Thoughts about Anthropic / OpenAI work on interpretability in LLMs

A few weeks ago, Anthropic came out with this paper, showing how they found interpretable features in one of their models. This means that they could see which features activate when the LLM generates, and the feature could be scaled up and down to make the generation more or less focused on that feature. For example, their "Golden Gate Claude" model, with the Golden Gate feature boosted to the max, kept steering the conversation to talk about the Golden Gate.

Yesterday, OpenAI published a similar paper. Maybe it's just me, or the high pace of news in AI is enough to make groundbreaking research seem underwhelming, but this new paper seems lacking in comparison. Note that my understanding of the internal workings of these models, and the two studies above, are very limited, so take this with a grain of salt. Having said that, here are some thought for why the OpenAI paper is underwhelming.

They extracted 16 million features from their GPT-4 model. Who needs 16 million features?!? We are trying to understand, in human terms, how these things work. For that we need to find ways to get them down to human understandable scales. How many characteristics can you find in a person? For example, someone might be a great leader, very inspiring, but also a bit rush, and cannot stop fidgeting their legs. Can you think about 100 basic characteristics for people? Yeah, potentially. Obviously these are going to be a reduction of who this person really is, but so do the 16 million features in OpenAI's research. If the goal is interpretability, then extracting that many features "that we hope are human interpretable" doesn't seem like the best approach.

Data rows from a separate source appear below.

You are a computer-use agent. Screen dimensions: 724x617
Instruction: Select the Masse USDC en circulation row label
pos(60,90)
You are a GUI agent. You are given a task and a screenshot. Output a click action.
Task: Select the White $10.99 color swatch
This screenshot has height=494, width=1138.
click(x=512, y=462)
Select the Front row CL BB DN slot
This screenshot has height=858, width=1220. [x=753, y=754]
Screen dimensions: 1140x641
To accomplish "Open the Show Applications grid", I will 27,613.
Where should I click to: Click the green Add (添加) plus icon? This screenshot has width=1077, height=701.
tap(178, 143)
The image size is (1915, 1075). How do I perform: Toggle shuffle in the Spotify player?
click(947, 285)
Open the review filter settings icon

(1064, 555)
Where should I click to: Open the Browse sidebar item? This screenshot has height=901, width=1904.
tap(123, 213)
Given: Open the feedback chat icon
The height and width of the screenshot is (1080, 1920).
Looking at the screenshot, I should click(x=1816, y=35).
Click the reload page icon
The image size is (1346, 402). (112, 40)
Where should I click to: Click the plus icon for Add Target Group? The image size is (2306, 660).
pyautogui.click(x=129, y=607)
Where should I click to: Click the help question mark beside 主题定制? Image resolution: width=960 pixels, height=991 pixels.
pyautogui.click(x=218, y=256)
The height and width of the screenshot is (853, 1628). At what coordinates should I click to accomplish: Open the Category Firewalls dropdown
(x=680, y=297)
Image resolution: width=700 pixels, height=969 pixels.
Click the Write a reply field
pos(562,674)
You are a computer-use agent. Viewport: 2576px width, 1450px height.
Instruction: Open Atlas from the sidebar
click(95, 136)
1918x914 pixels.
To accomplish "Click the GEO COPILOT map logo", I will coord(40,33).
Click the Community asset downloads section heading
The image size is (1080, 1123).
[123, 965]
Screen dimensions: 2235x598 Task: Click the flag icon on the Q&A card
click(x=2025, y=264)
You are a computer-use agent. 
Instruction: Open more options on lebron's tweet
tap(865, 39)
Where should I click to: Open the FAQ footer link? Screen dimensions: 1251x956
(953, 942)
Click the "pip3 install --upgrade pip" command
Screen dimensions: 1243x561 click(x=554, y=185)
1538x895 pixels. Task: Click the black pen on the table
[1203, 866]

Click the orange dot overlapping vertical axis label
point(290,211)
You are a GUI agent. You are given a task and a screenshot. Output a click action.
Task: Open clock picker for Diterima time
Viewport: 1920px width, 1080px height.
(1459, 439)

To be fair here, Anthropic encoded 1 million, 4 million, and 34 million features, so they didn't reduce the problem to a more human-understandable scale either, but the focus of their research is not the number of features, and how well they cover the model capabilities, and more about extracting meaning from the model.

The second reason for the OpenAI research to feel weak is the examples they give for feature activation. Take this snippet for example:

most people, it isn't. We all have wonderful days, glimpses of what we perceive to be perfection, but we can also all have truly shit-tastic ones, and I can assure you that you're not alone. So toddler of mine, and most other toddlers out there, remember; Don't be a

If I tell you to highlight the words / phrases associated with 'phrases relating to things (especially humans) being flawed', what would you do? I would probably highlight 'we can also all have truly shit-tastic ones' and 'you're not alone'.

Here's what the extracted feature picked:

A snippet of text with the phrases 'but we' and 'you that you're' highlighted.

This is not an isolated critique. It is the first example provided in their blog post.

Having said all of that, I would love to see more work on interpretability of these models, both from OpenAI and Anthropic.